Ce microcosme démesuré, stuqué, dégoulinant de fastes et d’ors, s’avère également un vivarium dont l’ordonnancement est réglé selon les seuls plaisirs et caprices du Prince, invisible mais omniprésent. Sur les castes qui composent le personnel, l’arbitraire peut s’abattre et recomposer une partie de l’organigramme en un claquement de doigt bagué ; il suffit d’une erreur, d’une maladresse, d’un regard mal posé, d’un mot de trop ou d’un supposé soupir pour que le fautif – ainsi que son responsable direct et ses collègues – paie son impudence, et ce quelle que soit la qualité de son travail ou sa longévité dans la ruche. Un univers âpre, dont le potentat, qui n’est jamais nommé autrement que « Le Prince », pourrait s’appeler Damoclès.

 

Si le salaire n’est pas faramineux, les commissions peuvent être généreuses. Comme par exemple quand Dušan, fin connaisseur des zones interlopes de la capitale, est chargé de partir en quête d’une compagnie féminine qui conviendrait à son maître, pour une nuit – ou deux si le service satisfait son Altesse. Au terme d’une errance prédatrice, après avoir flairé des grappes d’Albanaises faméliques ou d’Ukrainiennes au teint hâve, Dušan tombe sur la perle rare. Elle s’appelle Khadija, son tempérament est aussi fier que ses formes harmonieuses. C’est cette beauté des boulevards extérieurs qui va infliger à son entremetteur la leçon de choses dont il a bien besoin pour prendre conscience du misérable esclavage auquel il se soumet.

 

L’Idiot du Palais se devait de figurer au catalogue de La Table Ronde.

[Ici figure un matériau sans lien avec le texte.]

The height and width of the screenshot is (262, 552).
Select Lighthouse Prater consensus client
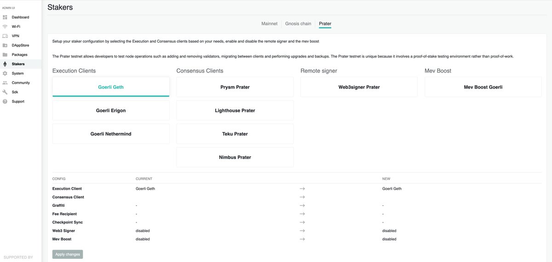click(x=235, y=110)
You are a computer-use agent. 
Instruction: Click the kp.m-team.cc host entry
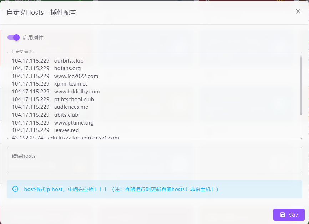click(71, 84)
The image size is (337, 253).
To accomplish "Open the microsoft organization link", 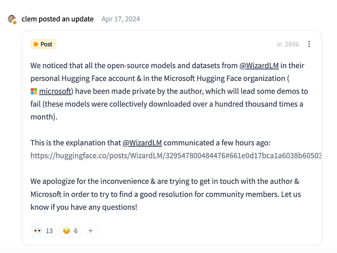I will coord(55,92).
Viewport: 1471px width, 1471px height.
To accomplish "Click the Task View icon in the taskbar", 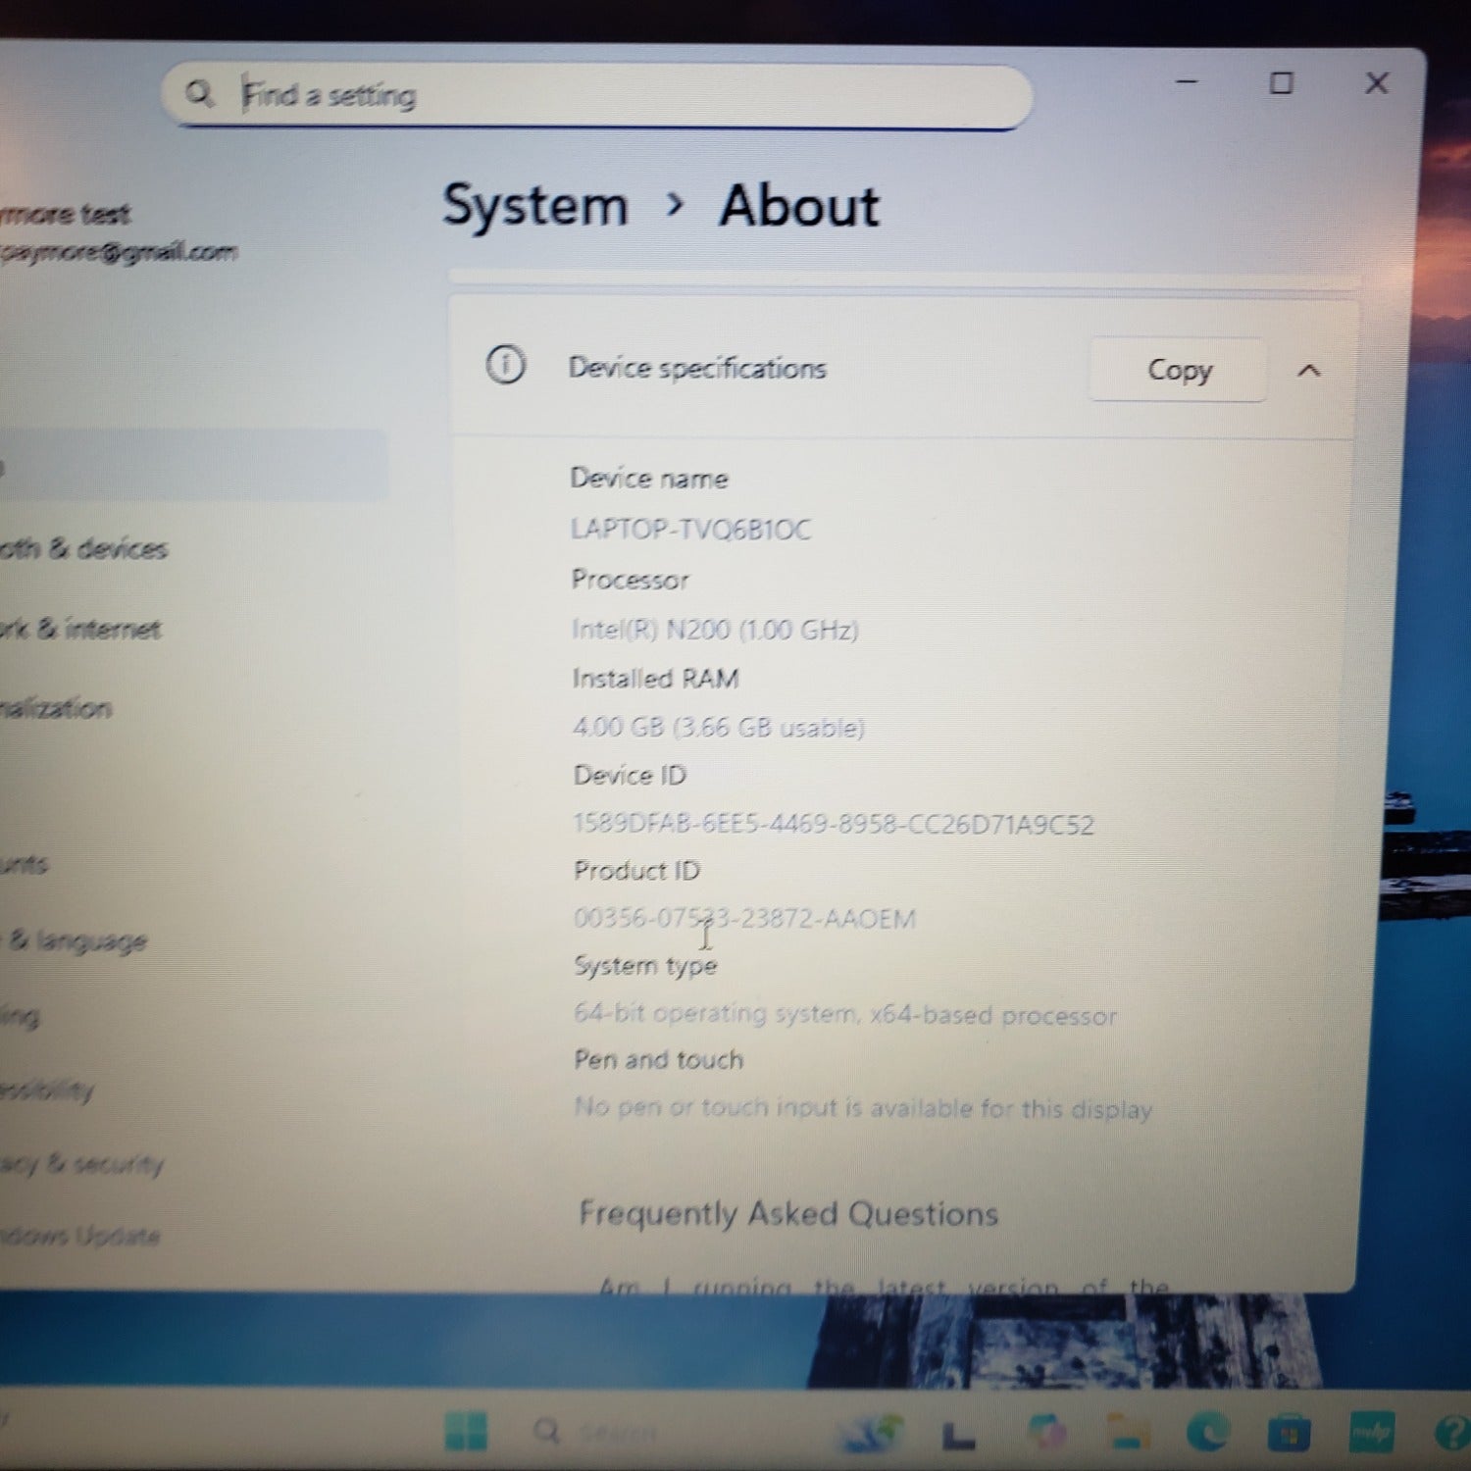I will click(x=958, y=1435).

Son style ciselé sans maniérisme aucun, sa juste coupe entre illuminations sensuelles et ombres portées, sa violence contenue, son extrême élégance même quand il s’agit de signifier l’humiliation ou la déchéance – tout cela n’aurait pas déplu aux Hussards du passé, et saura parler à ceux du présent.

 

Réalisateur, essayiste, revuiste, romancier ? Quand l’on vous demandera désormais de présenter Bruno Deniel-Laurent, dites « écrivain ». Cela devrait suffire à subsumer ses multiples talents.

 

Frédéric Saenen

 

Bruno Deniel-Laurent, L’Idiot du Palais, La Table ronde, août 2014, 140 pp., 16 €

 

1 commentaire

Cet auteur, que j'ai croisé il y a qq années, m'a contacté et voilà comment j'ai su ta critique, qui entre toutes celles que j'ai vu, me semble la meilleure, cad la plus joliment écrite.